Start of Records

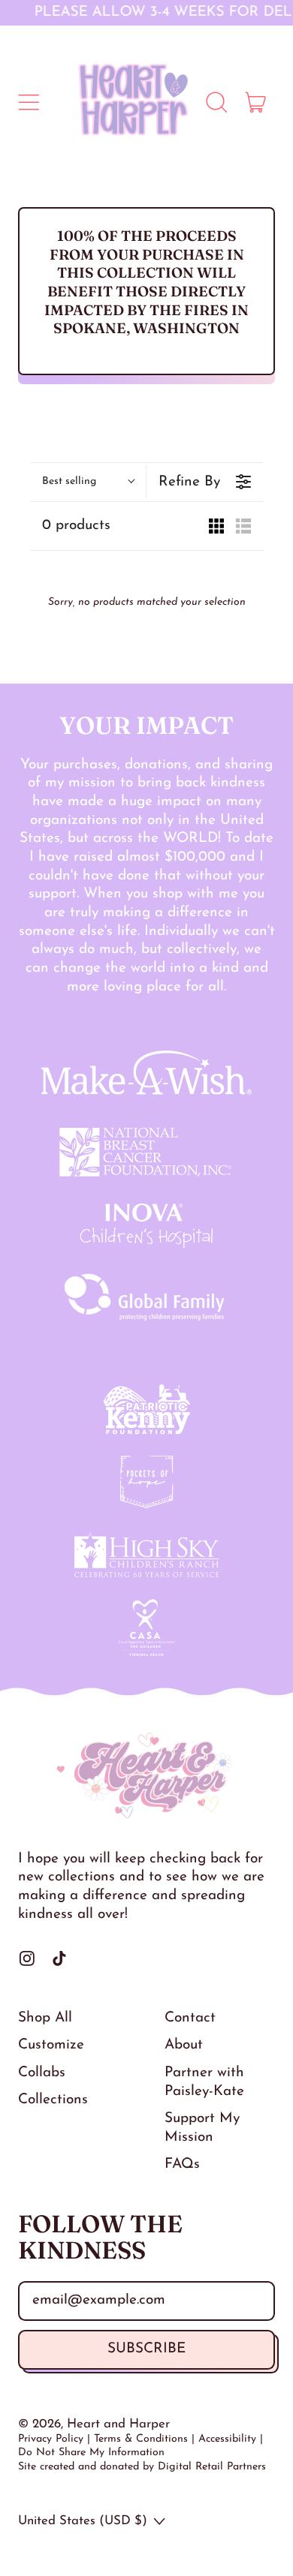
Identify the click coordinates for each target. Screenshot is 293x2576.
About (184, 2045)
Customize (51, 2045)
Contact (190, 2018)
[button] (216, 102)
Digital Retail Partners (212, 2466)
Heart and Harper (118, 2424)
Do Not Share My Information (91, 2452)
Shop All (45, 2018)
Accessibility (227, 2439)
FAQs (182, 2164)
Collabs (41, 2073)
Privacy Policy (50, 2439)
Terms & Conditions (141, 2439)
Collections (53, 2100)
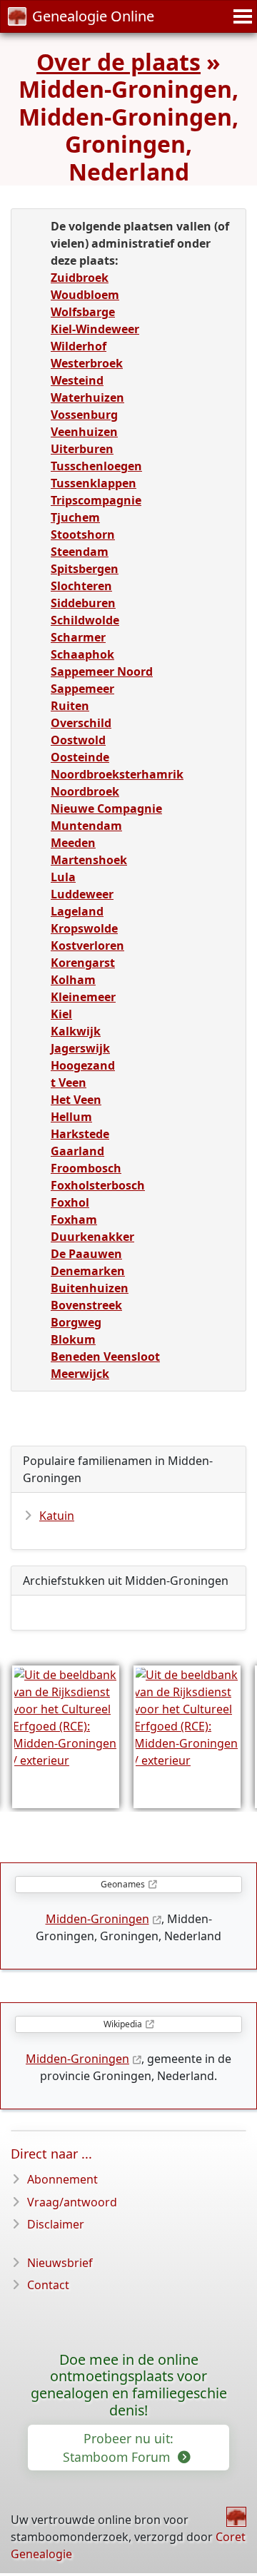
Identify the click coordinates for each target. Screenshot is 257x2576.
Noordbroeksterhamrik (117, 774)
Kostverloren (87, 945)
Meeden (73, 843)
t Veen (68, 1082)
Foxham (74, 1219)
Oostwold (78, 740)
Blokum (73, 1339)
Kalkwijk (76, 1031)
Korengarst (83, 962)
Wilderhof (78, 346)
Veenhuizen (84, 432)
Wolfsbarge (83, 312)
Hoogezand (83, 1065)
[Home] (236, 2517)
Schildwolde (85, 620)
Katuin (56, 1515)
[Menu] (240, 16)
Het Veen (76, 1099)
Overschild (81, 723)
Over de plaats (118, 61)
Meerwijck (80, 1373)
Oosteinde (80, 757)
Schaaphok (82, 654)
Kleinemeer (83, 997)
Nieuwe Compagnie (106, 808)
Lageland (77, 911)
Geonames (123, 1884)
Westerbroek (87, 363)
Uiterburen (82, 449)
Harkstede (80, 1134)
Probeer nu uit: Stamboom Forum (118, 2447)
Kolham (73, 980)
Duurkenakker (92, 1236)
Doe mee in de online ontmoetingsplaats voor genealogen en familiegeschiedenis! (129, 2385)
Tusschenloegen (96, 466)
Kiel (61, 1014)
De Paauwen (86, 1254)
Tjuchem (75, 517)
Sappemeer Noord (102, 671)
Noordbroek (85, 791)
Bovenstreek (86, 1305)
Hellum (71, 1117)
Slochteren (81, 586)
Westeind (77, 380)
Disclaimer (55, 2224)
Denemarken (88, 1271)
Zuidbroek (80, 277)
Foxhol (70, 1202)
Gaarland (77, 1151)
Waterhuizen (87, 397)
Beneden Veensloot (105, 1356)
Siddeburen (83, 603)
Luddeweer (82, 894)
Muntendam (86, 825)
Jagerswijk (80, 1048)
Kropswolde (84, 928)
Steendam (80, 551)
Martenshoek (89, 860)
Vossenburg (84, 414)
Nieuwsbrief (60, 2263)
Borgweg (76, 1322)
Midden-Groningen (97, 1919)
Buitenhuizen (89, 1288)
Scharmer (78, 637)
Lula (63, 877)
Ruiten (70, 706)
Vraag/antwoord (72, 2202)
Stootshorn (83, 534)
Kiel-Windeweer (95, 329)
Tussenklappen (93, 483)
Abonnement (62, 2179)
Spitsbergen (85, 569)
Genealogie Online (93, 16)
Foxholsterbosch (98, 1185)
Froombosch (86, 1168)
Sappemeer (82, 688)
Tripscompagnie (96, 500)
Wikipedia (123, 2024)
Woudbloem (85, 295)
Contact (48, 2285)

End of Records

**What is required**
Each line of the data above that contains the string "coordinates" should be counted; give only the total.

**Solution to this problem**
2